Some of my favorite memories do not have a corresponding photo to accompany them.
It was our honeymoon. We took it six months after getting married, but we called it a honeymoon just the same. Any break after a long Alaska winter was to be celebrated. Our celebration of choice? The Big Island of Hawaii. Our adventurous spirits left us with an over-planned vacation and the goal to be certified scuba divers at the conclusion of it. That meant, we spent a ton of time on a boat and under water instead of drinking up the sun on the rocky beaches or laying in a hammock intertwined as would have been appropriate for two people newly in love, yet to be distracted by children or work.

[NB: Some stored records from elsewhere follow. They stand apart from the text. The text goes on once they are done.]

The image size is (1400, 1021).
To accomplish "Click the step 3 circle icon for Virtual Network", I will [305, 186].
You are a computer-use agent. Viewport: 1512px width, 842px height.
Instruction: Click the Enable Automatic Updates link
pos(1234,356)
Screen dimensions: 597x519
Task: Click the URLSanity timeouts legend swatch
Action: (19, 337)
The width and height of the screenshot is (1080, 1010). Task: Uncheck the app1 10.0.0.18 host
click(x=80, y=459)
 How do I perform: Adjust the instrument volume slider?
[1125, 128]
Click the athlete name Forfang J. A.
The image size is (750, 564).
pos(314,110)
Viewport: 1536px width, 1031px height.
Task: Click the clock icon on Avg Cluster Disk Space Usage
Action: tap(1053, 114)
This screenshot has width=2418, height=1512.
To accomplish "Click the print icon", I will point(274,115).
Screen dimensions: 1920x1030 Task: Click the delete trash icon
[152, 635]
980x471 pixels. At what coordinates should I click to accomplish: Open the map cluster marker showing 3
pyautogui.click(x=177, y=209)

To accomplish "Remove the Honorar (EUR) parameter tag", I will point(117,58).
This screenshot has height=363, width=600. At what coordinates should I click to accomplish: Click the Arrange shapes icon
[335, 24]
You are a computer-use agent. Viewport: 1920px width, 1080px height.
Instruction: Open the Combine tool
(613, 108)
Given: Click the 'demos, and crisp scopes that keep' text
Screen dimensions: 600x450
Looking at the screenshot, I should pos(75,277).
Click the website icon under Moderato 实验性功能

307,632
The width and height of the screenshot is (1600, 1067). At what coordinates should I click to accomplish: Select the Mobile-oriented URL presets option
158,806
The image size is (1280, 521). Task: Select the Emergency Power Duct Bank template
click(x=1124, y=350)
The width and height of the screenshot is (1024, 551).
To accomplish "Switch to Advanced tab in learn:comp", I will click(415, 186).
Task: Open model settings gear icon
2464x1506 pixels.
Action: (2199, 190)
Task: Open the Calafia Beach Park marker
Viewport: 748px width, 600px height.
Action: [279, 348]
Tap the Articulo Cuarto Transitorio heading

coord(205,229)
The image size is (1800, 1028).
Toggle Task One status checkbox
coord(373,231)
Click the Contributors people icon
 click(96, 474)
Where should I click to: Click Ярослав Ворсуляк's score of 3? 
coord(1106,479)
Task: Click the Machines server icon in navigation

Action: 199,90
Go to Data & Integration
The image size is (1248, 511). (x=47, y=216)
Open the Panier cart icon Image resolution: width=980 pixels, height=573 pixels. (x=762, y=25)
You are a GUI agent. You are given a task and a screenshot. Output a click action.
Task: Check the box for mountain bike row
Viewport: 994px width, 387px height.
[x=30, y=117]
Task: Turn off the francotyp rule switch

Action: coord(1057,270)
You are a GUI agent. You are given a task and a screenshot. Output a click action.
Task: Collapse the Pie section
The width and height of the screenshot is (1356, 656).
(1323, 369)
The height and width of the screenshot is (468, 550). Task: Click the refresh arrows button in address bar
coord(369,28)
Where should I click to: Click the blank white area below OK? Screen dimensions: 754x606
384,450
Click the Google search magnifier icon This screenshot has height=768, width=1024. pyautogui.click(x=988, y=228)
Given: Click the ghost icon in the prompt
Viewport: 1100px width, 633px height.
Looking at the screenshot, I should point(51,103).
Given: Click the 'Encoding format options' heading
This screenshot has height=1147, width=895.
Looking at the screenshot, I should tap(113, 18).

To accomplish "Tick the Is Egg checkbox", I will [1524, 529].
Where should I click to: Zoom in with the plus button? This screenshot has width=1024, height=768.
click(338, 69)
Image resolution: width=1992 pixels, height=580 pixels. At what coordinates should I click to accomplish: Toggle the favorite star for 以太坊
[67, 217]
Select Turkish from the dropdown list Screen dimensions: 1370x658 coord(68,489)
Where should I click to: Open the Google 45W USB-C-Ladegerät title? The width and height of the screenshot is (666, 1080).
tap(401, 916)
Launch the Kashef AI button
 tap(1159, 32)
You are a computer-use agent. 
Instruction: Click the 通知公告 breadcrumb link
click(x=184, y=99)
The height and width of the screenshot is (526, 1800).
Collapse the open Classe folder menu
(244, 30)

It was a wonderful break. We took a few photos, of course, but for the most part our bodies were exhausted from fighting the ocean. Kicking and fighting, wave after wave. I don't regret anything. It was an amazing experience to be able to breathe underwater and swim alongside exotic fish and even sharks. One day, we had double dives planned. If you want to be certified, you have to have a certain amount of hours and dives logged underwater. We were living in Alaska and were not interested in a cold water dive, thank you very much. We had to get our time in while we were in Hawaii. Anyway, we had finished our first dive and were waiting on the boat with the captain and crew for the next one to start. Muscles sore from the exertion and eyes tired from the lack of sleep, we were fine to lean up against the starboard side and sit there until the time expired. But one of the dive instructors, a native Hawaiian with his long hair in a bun and his love for the water ever apparent, made his way over to tell us of a pod of dolphins that were approaching the boat. "You do this at your own risk, but do it! Quick! Grab your snorkel gear and jump in!"
That's how we managed an experience of a lifetime- swimming with dolphins in the wilds of the Pacific Ocean. It was intimidating and exhilarating. The precision of their movement is incredible. Fast, sure movements. Superior, free swimmers darting all around us. We became their school, their pod. We could reach out and touch if they would let us, but I didn't dare. I just watched, amazed. Now, every time I see a dolphin from far out, I remember our days in Hawaii and how we were the lucky ones. I have only my memory and a few words to recall that day, but man, what a treasure.